The Ogunquit Memorial Library is located on the west side of Shore Road in central Ogunquit, in an area with many seaside resort accommodations. It is a rectangular building, fashioned out randomly course fieldstone, with a hip roof and a projecting gabled entrance. At one corner of the entrance stands an engaged circular staircase tower with a conical roof above a molded cornice. Eyebrow dormers project from some of the roof elevations. The interior is well-preserved, its original features including a large fireplace that was at first its sole heat source.
The library was built in 1897 to a design by Philadelphia architect John M. Burns, and is one of the finest examples of Richardsonian Romanesque architecture in southern Maine. The building was enlarged in 1914 to a design by Henry A. Macomb, also of Philadelphia; the quality of design and execution make it virtually impossible to distinguish the addition from the original. The library was the gift of Philadelphia resident Mrs.
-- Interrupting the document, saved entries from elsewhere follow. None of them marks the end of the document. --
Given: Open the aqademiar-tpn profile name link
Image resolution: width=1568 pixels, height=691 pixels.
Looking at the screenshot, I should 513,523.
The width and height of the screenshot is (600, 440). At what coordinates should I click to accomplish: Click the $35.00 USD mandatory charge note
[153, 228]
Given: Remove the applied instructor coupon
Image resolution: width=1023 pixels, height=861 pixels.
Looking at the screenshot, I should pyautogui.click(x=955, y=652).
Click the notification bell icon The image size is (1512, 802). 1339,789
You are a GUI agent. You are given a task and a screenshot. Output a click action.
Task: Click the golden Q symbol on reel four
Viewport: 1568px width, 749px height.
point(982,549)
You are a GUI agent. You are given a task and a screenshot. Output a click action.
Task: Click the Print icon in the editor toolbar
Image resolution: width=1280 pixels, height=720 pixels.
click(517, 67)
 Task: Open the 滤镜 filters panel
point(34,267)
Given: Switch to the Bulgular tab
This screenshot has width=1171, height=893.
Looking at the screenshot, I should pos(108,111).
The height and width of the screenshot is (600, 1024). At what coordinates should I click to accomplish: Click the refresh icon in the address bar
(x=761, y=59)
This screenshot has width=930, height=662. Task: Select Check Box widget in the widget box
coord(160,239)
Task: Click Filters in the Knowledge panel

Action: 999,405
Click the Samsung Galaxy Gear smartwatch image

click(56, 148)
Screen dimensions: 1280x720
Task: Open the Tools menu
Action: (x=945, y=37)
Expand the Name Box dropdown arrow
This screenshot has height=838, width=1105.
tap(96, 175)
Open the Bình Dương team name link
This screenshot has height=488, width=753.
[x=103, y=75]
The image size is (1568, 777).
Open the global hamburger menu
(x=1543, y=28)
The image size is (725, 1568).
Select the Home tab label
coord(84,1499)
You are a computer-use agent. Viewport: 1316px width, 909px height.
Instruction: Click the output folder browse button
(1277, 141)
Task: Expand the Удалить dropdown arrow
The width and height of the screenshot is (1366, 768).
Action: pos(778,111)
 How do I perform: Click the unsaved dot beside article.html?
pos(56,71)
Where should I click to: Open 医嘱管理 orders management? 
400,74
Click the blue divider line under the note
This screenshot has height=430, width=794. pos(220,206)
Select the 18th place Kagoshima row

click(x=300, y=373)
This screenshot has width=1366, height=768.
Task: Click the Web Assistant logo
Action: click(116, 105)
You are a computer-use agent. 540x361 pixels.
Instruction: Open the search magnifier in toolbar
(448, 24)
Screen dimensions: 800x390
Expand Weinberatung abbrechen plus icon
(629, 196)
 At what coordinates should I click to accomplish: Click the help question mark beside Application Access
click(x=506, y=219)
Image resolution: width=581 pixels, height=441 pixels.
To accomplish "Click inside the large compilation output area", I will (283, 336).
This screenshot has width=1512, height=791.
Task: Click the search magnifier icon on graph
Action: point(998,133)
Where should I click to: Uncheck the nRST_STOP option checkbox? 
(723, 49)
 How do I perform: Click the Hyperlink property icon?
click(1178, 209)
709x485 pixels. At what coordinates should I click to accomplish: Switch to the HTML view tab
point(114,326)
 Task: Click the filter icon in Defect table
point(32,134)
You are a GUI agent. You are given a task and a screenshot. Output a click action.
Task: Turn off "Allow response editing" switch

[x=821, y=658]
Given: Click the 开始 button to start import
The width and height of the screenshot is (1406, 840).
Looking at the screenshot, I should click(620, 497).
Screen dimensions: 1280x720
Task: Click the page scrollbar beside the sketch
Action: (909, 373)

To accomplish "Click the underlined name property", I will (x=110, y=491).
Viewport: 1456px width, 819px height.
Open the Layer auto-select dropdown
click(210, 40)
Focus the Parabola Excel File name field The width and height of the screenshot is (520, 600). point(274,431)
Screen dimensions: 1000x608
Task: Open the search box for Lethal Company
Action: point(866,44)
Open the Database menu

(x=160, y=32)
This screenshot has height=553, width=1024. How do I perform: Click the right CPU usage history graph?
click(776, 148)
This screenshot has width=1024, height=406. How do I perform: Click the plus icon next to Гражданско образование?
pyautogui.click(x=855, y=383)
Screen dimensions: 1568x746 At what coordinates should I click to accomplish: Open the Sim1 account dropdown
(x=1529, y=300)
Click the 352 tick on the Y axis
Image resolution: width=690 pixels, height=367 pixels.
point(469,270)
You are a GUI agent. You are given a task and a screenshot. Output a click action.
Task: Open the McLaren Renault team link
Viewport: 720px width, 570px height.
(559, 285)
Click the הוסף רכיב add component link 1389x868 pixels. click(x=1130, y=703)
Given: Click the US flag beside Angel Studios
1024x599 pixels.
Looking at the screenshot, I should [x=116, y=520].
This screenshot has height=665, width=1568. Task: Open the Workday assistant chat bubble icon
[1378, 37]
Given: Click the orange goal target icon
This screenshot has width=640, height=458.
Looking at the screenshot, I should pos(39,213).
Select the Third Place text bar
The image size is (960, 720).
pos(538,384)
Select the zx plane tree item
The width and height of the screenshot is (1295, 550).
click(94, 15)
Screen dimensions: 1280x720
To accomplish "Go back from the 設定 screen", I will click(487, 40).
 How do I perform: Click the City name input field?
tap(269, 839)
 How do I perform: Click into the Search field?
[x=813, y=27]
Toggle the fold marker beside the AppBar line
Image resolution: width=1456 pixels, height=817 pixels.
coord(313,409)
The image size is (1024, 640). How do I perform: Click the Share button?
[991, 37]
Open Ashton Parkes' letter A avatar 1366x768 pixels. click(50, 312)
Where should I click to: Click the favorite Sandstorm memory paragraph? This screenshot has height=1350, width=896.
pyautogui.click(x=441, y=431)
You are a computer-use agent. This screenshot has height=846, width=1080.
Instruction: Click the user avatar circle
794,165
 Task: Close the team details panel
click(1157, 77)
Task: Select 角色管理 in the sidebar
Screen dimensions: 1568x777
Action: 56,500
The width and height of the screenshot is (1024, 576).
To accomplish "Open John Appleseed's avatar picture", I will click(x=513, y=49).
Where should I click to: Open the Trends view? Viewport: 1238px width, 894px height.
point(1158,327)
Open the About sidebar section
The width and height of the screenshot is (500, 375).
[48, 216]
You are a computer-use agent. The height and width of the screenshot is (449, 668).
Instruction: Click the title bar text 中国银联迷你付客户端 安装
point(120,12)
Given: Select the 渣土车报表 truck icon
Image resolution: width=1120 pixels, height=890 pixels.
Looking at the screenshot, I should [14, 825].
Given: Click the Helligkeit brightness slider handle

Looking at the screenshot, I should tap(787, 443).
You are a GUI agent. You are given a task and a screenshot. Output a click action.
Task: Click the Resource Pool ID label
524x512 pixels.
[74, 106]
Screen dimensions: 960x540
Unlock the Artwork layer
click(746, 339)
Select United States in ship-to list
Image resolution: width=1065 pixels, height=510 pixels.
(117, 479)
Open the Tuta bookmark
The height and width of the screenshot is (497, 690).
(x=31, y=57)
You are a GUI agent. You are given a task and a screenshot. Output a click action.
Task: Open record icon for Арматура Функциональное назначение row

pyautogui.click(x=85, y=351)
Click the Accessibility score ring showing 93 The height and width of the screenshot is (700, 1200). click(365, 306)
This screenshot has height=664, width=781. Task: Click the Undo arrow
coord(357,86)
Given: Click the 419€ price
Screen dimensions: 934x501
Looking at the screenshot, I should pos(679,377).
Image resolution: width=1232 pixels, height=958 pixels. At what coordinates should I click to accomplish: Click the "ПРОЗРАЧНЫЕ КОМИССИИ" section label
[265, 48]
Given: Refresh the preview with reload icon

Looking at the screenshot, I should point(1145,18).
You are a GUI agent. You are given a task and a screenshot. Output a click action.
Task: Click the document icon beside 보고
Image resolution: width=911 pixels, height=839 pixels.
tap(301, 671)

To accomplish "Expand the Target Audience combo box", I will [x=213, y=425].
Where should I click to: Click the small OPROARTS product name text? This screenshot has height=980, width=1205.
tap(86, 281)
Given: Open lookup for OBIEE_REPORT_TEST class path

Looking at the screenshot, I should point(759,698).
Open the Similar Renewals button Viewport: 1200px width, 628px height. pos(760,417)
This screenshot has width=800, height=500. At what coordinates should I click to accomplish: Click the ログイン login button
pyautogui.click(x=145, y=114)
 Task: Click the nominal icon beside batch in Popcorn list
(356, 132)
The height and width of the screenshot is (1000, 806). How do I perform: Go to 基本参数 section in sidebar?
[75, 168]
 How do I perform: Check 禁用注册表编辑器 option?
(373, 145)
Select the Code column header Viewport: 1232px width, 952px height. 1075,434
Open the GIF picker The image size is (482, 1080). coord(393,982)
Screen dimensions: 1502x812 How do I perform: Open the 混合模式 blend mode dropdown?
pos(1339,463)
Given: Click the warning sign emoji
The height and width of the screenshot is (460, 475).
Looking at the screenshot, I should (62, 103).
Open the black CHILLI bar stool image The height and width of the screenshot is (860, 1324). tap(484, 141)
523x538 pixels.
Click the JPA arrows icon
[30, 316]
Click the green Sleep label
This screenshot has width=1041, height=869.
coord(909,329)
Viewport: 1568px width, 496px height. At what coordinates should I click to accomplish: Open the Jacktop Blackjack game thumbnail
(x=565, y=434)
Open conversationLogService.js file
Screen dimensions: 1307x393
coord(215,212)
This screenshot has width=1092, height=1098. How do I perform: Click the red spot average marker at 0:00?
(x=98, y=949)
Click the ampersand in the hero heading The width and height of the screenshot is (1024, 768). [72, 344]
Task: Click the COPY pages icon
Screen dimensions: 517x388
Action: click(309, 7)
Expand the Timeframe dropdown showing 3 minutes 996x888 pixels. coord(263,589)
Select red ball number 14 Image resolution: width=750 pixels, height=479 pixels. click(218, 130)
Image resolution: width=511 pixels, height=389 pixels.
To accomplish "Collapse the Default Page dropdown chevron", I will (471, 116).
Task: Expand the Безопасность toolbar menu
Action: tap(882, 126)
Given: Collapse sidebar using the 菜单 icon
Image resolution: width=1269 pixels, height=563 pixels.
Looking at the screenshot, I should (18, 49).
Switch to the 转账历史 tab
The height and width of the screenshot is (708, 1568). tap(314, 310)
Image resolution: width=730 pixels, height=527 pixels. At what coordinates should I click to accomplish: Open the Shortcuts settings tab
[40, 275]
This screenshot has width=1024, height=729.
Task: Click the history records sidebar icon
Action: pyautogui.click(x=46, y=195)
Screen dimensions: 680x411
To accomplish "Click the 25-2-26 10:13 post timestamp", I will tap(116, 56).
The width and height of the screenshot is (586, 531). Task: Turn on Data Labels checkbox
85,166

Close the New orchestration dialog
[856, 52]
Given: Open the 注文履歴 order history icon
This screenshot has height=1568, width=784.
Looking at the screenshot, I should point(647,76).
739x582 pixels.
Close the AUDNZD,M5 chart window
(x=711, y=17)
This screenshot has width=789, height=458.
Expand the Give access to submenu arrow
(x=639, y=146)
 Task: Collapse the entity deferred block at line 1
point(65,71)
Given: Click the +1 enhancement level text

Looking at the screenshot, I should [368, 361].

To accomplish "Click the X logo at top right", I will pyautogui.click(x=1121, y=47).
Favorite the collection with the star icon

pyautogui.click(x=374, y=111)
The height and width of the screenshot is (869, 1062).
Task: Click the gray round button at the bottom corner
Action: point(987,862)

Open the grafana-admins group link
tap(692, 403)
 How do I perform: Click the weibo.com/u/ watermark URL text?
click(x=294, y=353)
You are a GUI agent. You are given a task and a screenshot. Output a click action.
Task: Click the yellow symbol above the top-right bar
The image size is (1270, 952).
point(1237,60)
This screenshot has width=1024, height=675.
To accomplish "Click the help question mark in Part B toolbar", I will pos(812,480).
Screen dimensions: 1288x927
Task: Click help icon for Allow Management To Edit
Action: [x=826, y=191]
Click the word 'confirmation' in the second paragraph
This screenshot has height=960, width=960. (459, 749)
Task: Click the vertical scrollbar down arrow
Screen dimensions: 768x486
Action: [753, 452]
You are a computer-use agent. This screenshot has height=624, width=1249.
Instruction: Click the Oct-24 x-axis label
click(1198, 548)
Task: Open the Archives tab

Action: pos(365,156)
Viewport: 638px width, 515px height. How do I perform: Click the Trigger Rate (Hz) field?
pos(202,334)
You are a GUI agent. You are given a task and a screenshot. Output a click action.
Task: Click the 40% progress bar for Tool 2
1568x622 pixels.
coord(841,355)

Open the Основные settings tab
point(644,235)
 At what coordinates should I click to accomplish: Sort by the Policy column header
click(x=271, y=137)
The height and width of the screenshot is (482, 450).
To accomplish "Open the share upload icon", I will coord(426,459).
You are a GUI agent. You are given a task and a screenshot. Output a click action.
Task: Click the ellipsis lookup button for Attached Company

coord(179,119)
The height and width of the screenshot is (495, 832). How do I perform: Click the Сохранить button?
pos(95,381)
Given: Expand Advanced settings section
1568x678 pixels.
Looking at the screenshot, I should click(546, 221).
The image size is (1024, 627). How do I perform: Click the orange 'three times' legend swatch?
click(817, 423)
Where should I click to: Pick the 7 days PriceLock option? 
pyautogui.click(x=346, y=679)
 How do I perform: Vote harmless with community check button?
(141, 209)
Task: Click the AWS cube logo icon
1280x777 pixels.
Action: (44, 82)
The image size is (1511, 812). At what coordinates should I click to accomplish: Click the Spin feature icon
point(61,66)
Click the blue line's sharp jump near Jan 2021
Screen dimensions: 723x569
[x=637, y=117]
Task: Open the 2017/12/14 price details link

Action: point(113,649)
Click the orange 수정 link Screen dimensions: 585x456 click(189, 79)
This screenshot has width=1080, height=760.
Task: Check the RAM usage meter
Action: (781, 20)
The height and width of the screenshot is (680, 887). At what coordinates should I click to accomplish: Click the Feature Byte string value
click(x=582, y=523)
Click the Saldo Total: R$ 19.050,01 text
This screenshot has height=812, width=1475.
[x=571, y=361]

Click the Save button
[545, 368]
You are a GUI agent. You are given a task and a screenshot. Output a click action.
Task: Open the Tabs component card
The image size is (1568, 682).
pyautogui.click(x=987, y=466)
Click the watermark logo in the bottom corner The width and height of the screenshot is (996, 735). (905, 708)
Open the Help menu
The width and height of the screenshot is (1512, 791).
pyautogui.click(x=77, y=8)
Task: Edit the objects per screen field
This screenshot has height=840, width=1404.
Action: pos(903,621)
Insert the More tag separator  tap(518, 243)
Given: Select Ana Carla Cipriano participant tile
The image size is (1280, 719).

George Conarroe in honor of her husband

I then drove on into Perkins Cove, but could not find nary a parking space- so I headed back up to the town of Ogunquit parked, and strolled a bit,  then on to home. 

I stopped in at the office, and discovered that Bette's medical supplies had been safely delivered to the office at the campground!  Scratch that off the list. 

Bette has gone off to lunch and shopping with her new girl friends, so I'm all alone for the rest of the afternoon looks like.

Didn't go to Portland today as I thought I would, since the map museum is not open on Mondays.  Rescheduled for Friday. 

Tomorrow is a short trip up to Alfred Maine nearby.